## DATA LINES
● ● ●

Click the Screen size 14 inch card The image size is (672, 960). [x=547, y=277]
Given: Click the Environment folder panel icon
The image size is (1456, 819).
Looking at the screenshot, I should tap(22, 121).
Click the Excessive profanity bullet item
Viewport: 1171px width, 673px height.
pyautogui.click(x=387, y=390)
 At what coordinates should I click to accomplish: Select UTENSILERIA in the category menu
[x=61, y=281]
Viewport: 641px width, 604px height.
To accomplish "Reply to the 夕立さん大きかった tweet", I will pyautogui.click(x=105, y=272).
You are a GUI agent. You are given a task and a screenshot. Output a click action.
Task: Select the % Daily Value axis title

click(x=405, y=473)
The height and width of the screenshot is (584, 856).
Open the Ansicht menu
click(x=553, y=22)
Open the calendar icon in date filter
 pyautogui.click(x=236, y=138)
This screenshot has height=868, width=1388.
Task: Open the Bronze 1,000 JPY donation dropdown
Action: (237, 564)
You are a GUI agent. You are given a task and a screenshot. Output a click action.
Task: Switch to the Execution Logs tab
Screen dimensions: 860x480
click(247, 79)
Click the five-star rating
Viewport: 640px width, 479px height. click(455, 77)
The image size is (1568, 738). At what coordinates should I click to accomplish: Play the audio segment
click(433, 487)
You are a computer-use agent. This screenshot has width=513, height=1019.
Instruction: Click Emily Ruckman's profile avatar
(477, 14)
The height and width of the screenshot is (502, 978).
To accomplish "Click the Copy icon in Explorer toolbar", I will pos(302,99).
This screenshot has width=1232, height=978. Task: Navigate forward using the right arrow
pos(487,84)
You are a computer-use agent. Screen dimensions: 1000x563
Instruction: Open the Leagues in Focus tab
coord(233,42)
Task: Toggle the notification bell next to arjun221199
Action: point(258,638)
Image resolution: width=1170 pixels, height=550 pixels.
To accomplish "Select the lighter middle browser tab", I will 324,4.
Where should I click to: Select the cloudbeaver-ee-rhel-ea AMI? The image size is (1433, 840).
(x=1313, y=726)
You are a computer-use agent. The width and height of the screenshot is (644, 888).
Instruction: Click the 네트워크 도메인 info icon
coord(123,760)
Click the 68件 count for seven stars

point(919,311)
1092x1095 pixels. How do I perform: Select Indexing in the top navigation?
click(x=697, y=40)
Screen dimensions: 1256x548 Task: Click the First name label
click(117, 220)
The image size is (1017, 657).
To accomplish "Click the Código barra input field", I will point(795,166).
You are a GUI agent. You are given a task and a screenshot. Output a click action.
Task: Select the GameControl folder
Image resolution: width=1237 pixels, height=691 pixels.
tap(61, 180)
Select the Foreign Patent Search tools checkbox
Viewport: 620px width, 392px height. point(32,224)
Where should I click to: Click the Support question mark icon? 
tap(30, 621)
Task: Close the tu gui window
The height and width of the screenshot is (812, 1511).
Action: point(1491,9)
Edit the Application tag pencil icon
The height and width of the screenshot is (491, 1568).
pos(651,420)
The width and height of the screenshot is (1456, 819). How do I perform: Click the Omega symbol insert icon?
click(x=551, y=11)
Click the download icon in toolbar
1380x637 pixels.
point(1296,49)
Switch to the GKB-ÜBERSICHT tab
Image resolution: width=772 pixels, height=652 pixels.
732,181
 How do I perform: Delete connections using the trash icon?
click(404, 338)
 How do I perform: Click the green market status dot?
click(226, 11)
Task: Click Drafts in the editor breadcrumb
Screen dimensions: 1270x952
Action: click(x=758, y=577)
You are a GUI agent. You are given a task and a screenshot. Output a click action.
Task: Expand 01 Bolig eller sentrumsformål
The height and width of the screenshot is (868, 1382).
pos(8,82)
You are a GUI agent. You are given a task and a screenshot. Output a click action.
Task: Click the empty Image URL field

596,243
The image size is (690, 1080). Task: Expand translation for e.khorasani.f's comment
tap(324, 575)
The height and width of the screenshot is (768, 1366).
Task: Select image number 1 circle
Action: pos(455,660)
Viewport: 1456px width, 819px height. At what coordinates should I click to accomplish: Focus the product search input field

● ● ●

Format the material starting at the line that contains "You are a computer-use agent. The" and ending at the line that contains "I will point(795,166)." as a JSON list of strings, one string per line, with blank lines left out.

## EXERCISE RESULT
[
  "You are a computer-use agent. The width and height of the screenshot is (644, 888).",
  "Instruction: Click the 네트워크 도메인 info icon",
  "coord(123,760)",
  "Click the 68件 count for seven stars",
  "point(919,311)",
  "1092x1095 pixels. How do I perform: Select Indexing in the top navigation?",
  "click(x=697, y=40)",
  "Screen dimensions: 1256x548 Task: Click the First name label",
  "click(117, 220)",
  "The image size is (1017, 657).",
  "To accomplish \"Click the Código barra input field\", I will point(795,166)."
]